• [Task directions] Rewrite the rows below with every "tab" changed to "pane", keeping everything else the same.

• [Provided entries]
★ ★ ★ ★ ★ ★ ★
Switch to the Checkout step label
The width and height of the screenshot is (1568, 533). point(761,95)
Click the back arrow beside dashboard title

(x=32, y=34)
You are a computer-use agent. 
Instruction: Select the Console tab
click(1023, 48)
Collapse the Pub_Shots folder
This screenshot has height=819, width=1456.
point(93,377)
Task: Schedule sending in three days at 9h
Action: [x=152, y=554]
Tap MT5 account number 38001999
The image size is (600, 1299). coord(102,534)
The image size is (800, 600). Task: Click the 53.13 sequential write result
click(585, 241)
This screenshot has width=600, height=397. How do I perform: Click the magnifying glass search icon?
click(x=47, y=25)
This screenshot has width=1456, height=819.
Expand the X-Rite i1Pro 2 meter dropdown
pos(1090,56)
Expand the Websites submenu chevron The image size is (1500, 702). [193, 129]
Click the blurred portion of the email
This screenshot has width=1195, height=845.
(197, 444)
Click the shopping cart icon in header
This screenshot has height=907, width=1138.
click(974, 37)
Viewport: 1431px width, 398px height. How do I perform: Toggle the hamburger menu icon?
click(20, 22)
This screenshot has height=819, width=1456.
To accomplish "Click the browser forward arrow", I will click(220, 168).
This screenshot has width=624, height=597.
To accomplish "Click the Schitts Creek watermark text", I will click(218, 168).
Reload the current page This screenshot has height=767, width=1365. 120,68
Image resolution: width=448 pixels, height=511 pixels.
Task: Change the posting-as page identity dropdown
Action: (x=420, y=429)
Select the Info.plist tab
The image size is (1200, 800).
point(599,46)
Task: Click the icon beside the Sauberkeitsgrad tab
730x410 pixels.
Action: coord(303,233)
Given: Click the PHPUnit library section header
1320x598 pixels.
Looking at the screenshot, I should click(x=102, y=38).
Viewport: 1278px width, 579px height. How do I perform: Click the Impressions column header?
★ ★ ★ ★ ★ ★ ★
• [Task answer]
Switch to the Checkout step label
The width and height of the screenshot is (1568, 533). point(761,95)
Click the back arrow beside dashboard title

(x=32, y=34)
You are a computer-use agent. 
Instruction: Select the Console pane
click(1023, 48)
Collapse the Pub_Shots folder
This screenshot has height=819, width=1456.
point(93,377)
Task: Schedule sending in three days at 9h
Action: [x=152, y=554]
Tap MT5 account number 38001999
The image size is (600, 1299). coord(102,534)
The image size is (800, 600). Task: Click the 53.13 sequential write result
click(585, 241)
This screenshot has width=600, height=397. How do I perform: Click the magnifying glass search icon?
click(x=47, y=25)
This screenshot has width=1456, height=819.
Expand the X-Rite i1Pro 2 meter dropdown
pos(1090,56)
Expand the Websites submenu chevron The image size is (1500, 702). [193, 129]
Click the blurred portion of the email
This screenshot has width=1195, height=845.
(197, 444)
Click the shopping cart icon in header
This screenshot has height=907, width=1138.
click(974, 37)
Viewport: 1431px width, 398px height. How do I perform: Toggle the hamburger menu icon?
click(20, 22)
This screenshot has height=819, width=1456.
To accomplish "Click the browser forward arrow", I will click(220, 168).
This screenshot has width=624, height=597.
To accomplish "Click the Schitts Creek watermark text", I will click(218, 168).
Reload the current page This screenshot has height=767, width=1365. 120,68
Image resolution: width=448 pixels, height=511 pixels.
Task: Change the posting-as page identity dropdown
Action: (x=420, y=429)
Select the Info.plist pane
The image size is (1200, 800).
point(599,46)
Task: Click the icon beside the Sauberkeitsgrad pane
730x410 pixels.
Action: coord(303,233)
Given: Click the PHPUnit library section header
1320x598 pixels.
Looking at the screenshot, I should click(x=102, y=38).
Viewport: 1278px width, 579px height. How do I perform: Click the Impressions column header?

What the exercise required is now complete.